For safety, installing smoke and carbon monoxide detectors is critically important; make sure that this is done. And suggest that batteries on battery-powered detectors be replaced at least annually, or whenever the low-battery alert sounds.

Alex is founder of BuildingGreen, Inc. and executive editor of Environmental Building News. He also recently created the Resilient Design Institute. To keep up with Alex’s latest articles and musings, you can sign up for his Twitter feed.

3 Comments

  1. lutro | | #1

    Wood heat seldom reaches its potential
    Alex wrote: "Wood heat... is carbon-neutral, meaning that it doesn’t have a net contribution to global warming." Wrong! Only the most tunnel-visioned look at this question can avoid noticing all the ways that burning wood contributes greenhouse gases to global warming/climate chaos.
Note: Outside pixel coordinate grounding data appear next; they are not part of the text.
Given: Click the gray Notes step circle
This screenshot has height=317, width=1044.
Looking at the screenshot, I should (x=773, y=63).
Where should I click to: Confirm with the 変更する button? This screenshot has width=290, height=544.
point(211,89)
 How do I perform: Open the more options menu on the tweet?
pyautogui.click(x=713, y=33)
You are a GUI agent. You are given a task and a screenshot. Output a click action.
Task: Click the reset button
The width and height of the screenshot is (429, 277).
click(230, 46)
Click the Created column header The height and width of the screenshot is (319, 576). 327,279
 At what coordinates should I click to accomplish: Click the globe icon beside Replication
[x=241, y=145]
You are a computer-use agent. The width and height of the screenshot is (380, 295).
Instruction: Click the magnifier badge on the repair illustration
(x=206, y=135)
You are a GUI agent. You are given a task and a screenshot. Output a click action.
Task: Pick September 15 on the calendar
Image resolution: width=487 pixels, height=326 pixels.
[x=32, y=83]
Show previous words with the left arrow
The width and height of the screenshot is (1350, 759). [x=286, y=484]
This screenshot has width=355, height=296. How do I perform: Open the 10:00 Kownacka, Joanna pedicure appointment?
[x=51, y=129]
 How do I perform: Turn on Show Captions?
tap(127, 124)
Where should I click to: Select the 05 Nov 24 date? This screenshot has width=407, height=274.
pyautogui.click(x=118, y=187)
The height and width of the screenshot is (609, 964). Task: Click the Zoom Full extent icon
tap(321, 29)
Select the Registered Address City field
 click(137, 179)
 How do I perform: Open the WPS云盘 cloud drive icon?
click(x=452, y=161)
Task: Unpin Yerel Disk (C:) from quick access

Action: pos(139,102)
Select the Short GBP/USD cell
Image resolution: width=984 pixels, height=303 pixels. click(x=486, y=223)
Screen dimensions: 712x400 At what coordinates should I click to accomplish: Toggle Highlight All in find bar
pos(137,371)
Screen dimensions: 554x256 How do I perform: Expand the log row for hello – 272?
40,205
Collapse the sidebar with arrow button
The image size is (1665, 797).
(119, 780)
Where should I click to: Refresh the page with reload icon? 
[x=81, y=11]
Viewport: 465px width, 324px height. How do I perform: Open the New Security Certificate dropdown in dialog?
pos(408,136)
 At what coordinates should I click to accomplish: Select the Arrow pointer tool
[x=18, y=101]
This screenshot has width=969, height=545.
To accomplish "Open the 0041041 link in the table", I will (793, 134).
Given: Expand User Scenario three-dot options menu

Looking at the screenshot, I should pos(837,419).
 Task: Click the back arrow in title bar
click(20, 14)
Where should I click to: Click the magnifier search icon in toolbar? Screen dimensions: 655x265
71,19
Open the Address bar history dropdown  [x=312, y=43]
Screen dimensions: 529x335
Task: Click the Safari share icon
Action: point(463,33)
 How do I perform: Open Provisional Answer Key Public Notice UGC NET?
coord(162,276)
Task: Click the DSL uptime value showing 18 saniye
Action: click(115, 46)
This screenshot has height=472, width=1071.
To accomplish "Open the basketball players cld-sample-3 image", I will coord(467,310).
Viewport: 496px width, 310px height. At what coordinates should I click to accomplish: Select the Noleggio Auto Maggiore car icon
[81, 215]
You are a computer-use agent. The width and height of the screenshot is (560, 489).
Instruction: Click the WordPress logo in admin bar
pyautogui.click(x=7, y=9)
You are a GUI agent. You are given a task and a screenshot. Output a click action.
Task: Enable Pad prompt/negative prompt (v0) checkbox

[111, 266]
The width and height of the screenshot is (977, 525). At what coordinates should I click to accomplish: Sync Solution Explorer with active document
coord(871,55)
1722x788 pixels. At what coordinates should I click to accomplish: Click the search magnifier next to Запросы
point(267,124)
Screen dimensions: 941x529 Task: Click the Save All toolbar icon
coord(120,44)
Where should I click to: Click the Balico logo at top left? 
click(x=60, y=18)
    The naive basis for the idea of wood as a carbon neutral heating source is that trees absorb carbon dioxide from the air as they grow. Wood, when burned, releases some of that carbon dioxide back into the air. The problem is everything else that happens. Burning wood produces lots of pollutants, and Aex mentions a few in the article. The focus this article, and of the EPA regulations for wood stoves, is on the 7.5/4.1 grams per hour limits on particulate emissions. Alex just uses the term "emissions", but the EPA limits wouldn't cover even a minute of burning, if they were measuring particulate AND gas emissions.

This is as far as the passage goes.